# Text extract start
With bandmates Guy Berryman, Jonny Buckland and Will Champion, Martin crafted a song cycle tracing "a love story in a big, dark, scary city." First single Paradise currently tops USA TODAY's adult-alternative airplay chart, and is No. 10 on alternative and No. 22 on hot adult contemporary. It has sold more than 326,000 downloads.

 

Martin, the primary lyricist, "was reading about New York street writers in the '70s, and became interested in the idea of how the voices of the voiceless get heard. So you have a boy and a girl and a group of like-minded people in a sort of George Orwell-type or Kafkaesque world. But it's hopeful, because it's about people trying to transcend troubles."

 

The process behind Mylo might be described the same way. "After our last album, we went through some great experiences, and some not-so-great ones," Martin says. 2008's Viva La Vida or Death And All His Friends sold 2.8 million copies, according to Nielsen SoundScan— fewer than 2005's X&Y (3.4 million) or 2002's A Rush of Blood to the Head (4.8 million), but proportionate with declining album sales, and certainly enough to reaffirm Coldplay's status as the most popular rock band of its generation.

 

The track Viva La Vida gave the group its first No. 1 single in both the USA and U.K., and earned the Grammy Award for song of the year.

 

The bad news: The tune sounded strangely familiar to several other artists, among them alt-rock band Creaky Boards, who accused Coldplay of plagiarism, and Yusuf Islam, the troubadour formerly known as Cat Stevens, who noted similarities between Vida and his 1973 song Foreigner Suite.

 

Guitarist Joe Satriani went so far as to file a copyright infringement suit, claiming that Viva featured substantial portions of his 2004 instrumental If I Could Fly. The case was eventually dismissed, with the parties settling out of court; the experience left Martin shaken but undaunted.

 

"No one likes to be told that they didn't do something or that they're lying," he says. "But we knew that wasn't true. Everyone told us, 'Just wait till you have a No. 1 song.' And sure enough, it happened like clockwork. It was a good, if painful, challenge."

 

Martin tries to take the same attitude regarding general criticism of Coldplay. Pop pundits have long been divided on the band's chiming tunes and earnest lyrics. "Certain artists move in the wake of other artists," says Rolling Stone contributing editor Anthony DeCurtis. "U2 and Radiohead moved on from particular types of songs while Coldplay remained interested in those kinds of songs. That kind of thing can irritate certain critics, even if audiences love it."

 

Martin detected a new "wave of negativity" after Viva's success. The album had prominent champions; Spin gave it nine out of 10 stars, Stone a more qualified but respectable endorsement of three-and-a-half out of five. But less favorable notices got under Martin's skin. "If 50,000 people pay to see us in concert, I can still get distracted if some dude on Google who paid nothing, and probably didn't listen to the album, says something mean."

 

A thick skin needed

 

Luckily, naysaying also provided "a bonding experience. Any artist that's been around for six months needs to learn how to come under attack, creatively. If you're in a band — a functioning band — you're at least lucky enough to have each other. So out of that low point came this idea of, 'OK, let's write a record as if we have nothing to lose.'"

 

Even for Mylo's title, Martin says, "We wanted to have something that didn't mean anything else. We made up 'Xyloto.' When we Googled it, nothing came up. Mylo Xyloto doesn't bring any meaning with it, so in that sense we're beginning with a clean slate. Together, the words will mean what we make them mean with this music."
# Text extract end
# Listed entries start
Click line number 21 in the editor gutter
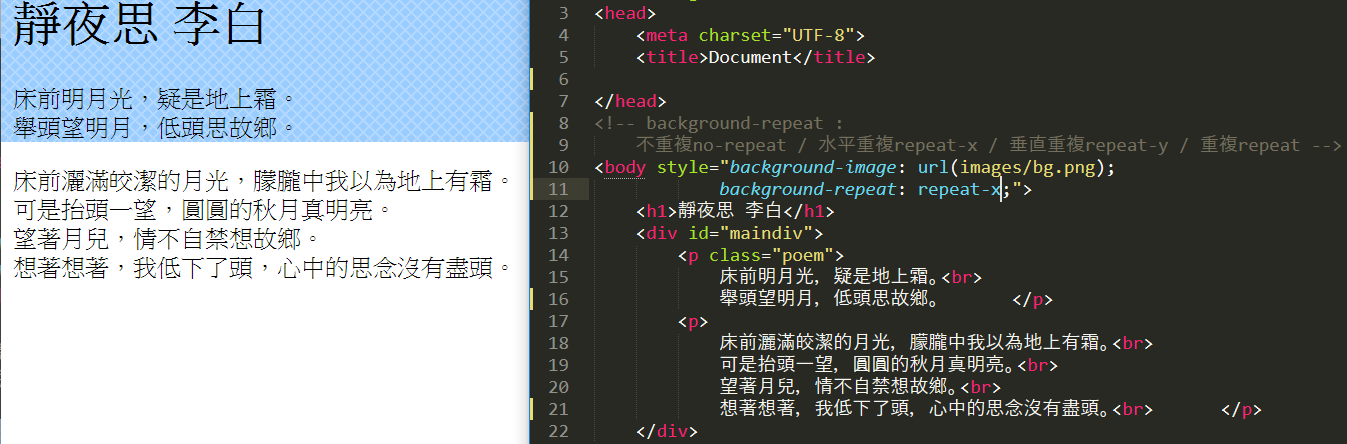The height and width of the screenshot is (444, 1347). click(x=559, y=409)

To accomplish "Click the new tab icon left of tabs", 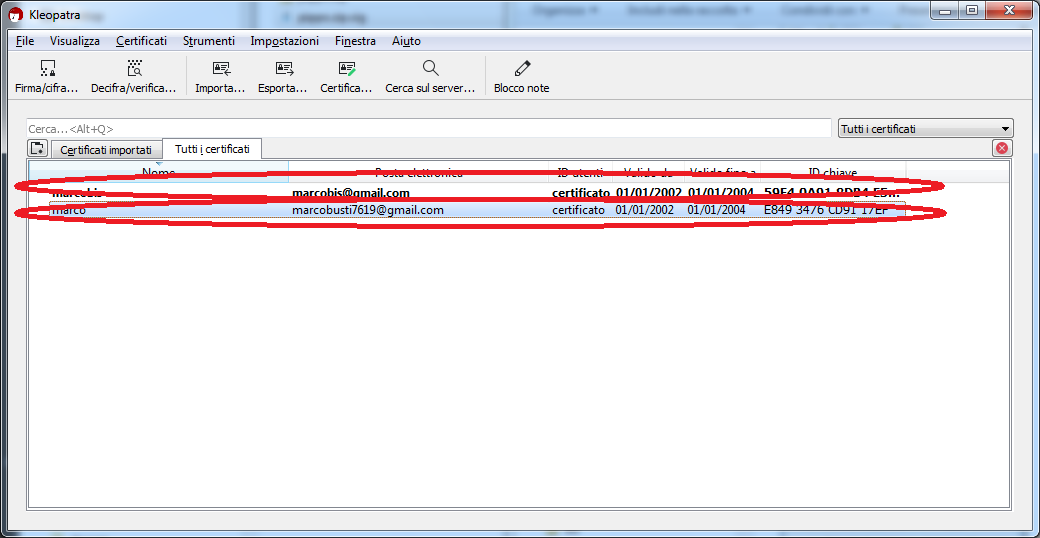I will pyautogui.click(x=38, y=149).
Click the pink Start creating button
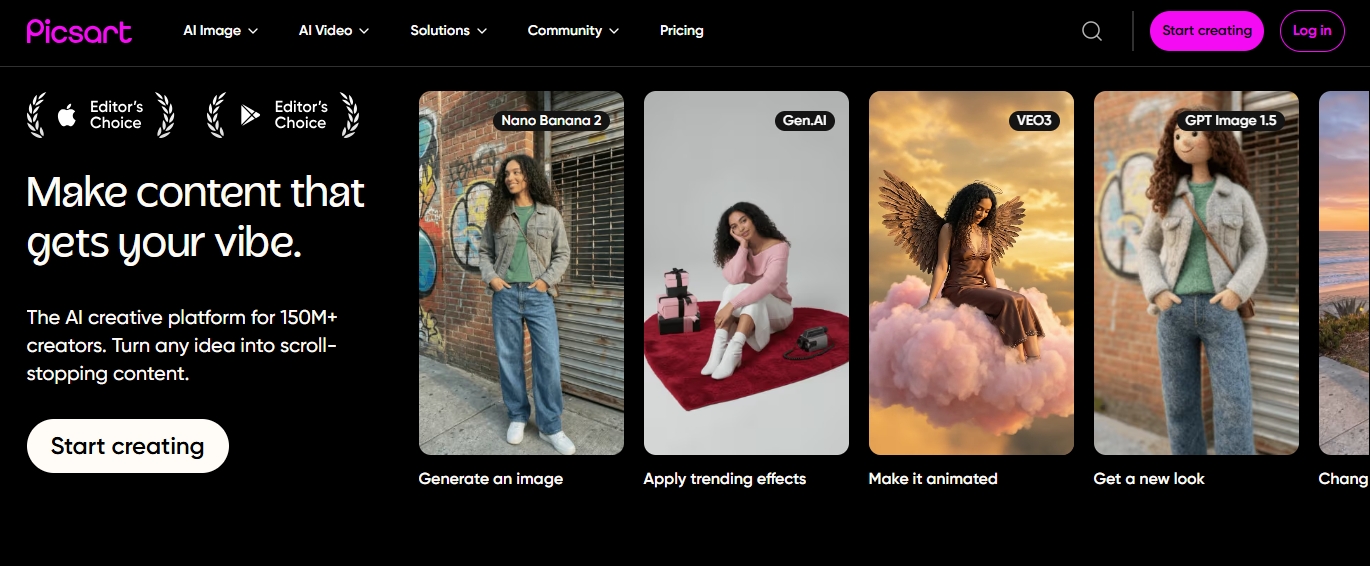The image size is (1370, 566). tap(1207, 31)
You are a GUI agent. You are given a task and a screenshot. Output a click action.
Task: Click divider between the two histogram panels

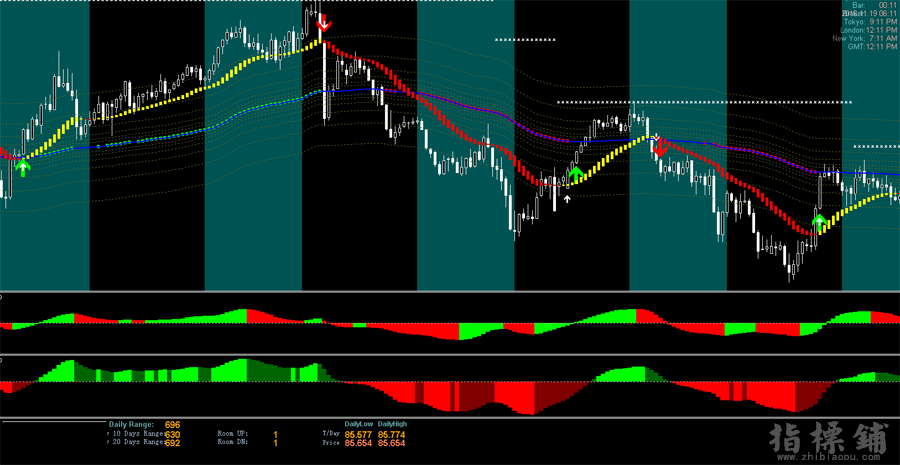[450, 353]
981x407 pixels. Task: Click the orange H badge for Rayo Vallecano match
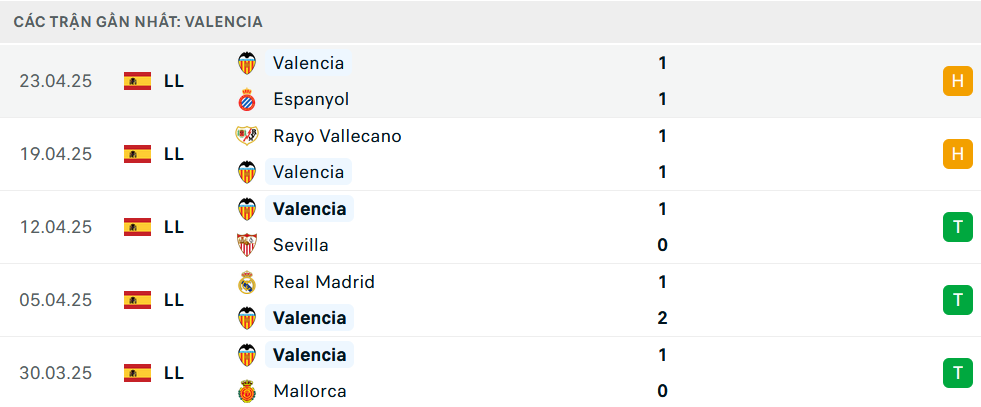(x=958, y=154)
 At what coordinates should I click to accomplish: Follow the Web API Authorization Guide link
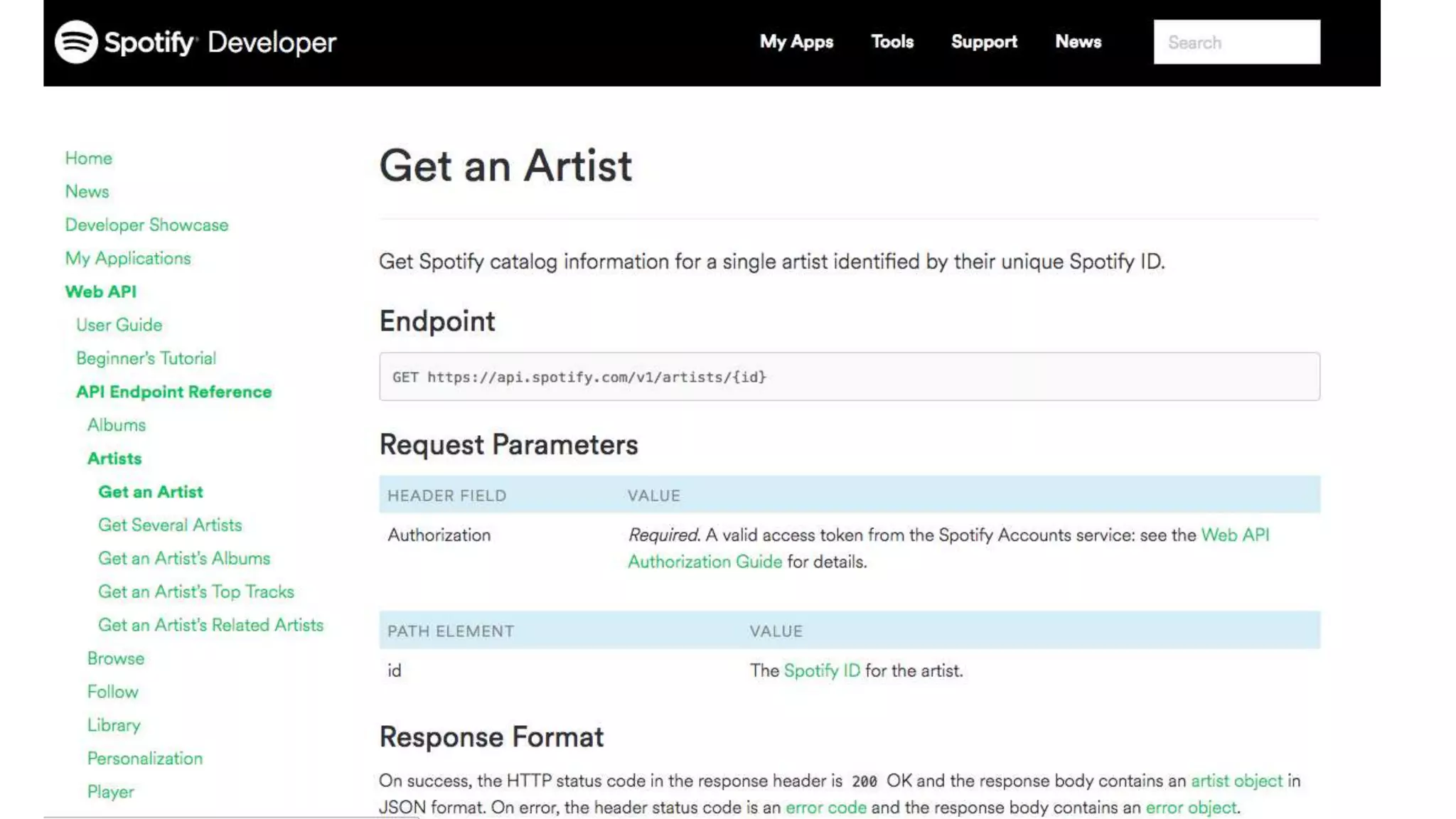pos(705,562)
# Listed entries end
Carry on the article about Coldplay's Mylo Xyloto from the point where it stops.

■ Response to the exercise
Martin describes the album as "an attempt to construct a framework — almost like a musical. We did three albums of first-person narrative, but I was reading about when The Beatles decided to switch from 'I love you' to She Loves You. You can really get a new lease on life by putting yourself in someone's head, even if it's just a way of dressing up your own feelings."

 

The Fab Four reference should surprise no one familiar with Martin's unabashed worship of older icons. "I saw Bruce (Springsteen) for the first time in concert two years ago, and that made me go to the gym more," he recalls. "I said, man, I thought I was giving everything in concert, but this guy's 60 and he's beating me. Then I watched Mick (Jagger) on a Stones DVD the other day and I thought, I've got to build a gym."

 

Coldplay's other members also confirm Martin's portrait of a band of brothers. "It's an important part of our history that we spent our first year knowing each other just as friends, not playing music together," bassist Berryman says. "We have this kind of four-way marriage, and it's gotten closer over the years — even though our lives are much different now than they were 10 years ago."

 

One key factor in that difference is that the musicians now have families of their own. Martin, who lives with Paltrow and their two young children in London and downtown New York, admits he is still "uncomfortable" addressing his personal life. "Maybe it's an English thing, but I prefer trying to keep quiet and out of the way. I'm happy for my wife to be the famous one. She's doing awesomely, and I'm very proud."

 

Indeed, Martin's practiced humility is never more apparent than when conversation turns to his Oscar-winning wife. "I wouldn't even have a girlfriend if I wasn't in this band," he says. "I'm so grateful for my job; it's given me everything I have."

 

He speaks just as warmly, and in greater specificity, about daughter Apple, 7, and son Moses, 5. Both are big music fans with "a broad spectrum" of interests, Martin notes proudly; their recent favorites include Katy Perry and the Jay-Z/Kanye West collaboration Watch the Throne. "I don't make them listen to Coldplay," he quips.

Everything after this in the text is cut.